--- Exercise objective ---
Exactly as written, give again the line with "Click thumbs up" and all subsequent lines through the end of the records.

(Stored items)
◇ ◇ ◇ ◇ ◇ ◇ ◇
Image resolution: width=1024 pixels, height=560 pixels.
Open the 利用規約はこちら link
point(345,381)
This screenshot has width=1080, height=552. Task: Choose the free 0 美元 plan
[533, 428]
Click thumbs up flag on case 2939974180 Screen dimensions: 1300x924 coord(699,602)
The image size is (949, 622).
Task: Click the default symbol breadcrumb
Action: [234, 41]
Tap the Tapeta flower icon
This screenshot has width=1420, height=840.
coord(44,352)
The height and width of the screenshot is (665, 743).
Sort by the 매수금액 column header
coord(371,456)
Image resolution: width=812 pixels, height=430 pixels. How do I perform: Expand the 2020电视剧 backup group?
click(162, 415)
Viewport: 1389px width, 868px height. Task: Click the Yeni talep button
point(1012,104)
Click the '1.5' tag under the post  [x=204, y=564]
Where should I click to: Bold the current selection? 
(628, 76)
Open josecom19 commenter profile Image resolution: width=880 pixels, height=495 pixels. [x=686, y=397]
◇ ◇ ◇ ◇ ◇ ◇ ◇
--- Exercise answer ---
Click thumbs up flag on case 2939974180 Screen dimensions: 1300x924 coord(699,602)
The image size is (949, 622).
Task: Click the default symbol breadcrumb
Action: [234, 41]
Tap the Tapeta flower icon
This screenshot has width=1420, height=840.
coord(44,352)
The height and width of the screenshot is (665, 743).
Sort by the 매수금액 column header
coord(371,456)
Image resolution: width=812 pixels, height=430 pixels. How do I perform: Expand the 2020电视剧 backup group?
click(162, 415)
Viewport: 1389px width, 868px height. Task: Click the Yeni talep button
point(1012,104)
Click the '1.5' tag under the post  [x=204, y=564]
Where should I click to: Bold the current selection? 
(628, 76)
Open josecom19 commenter profile Image resolution: width=880 pixels, height=495 pixels. [x=686, y=397]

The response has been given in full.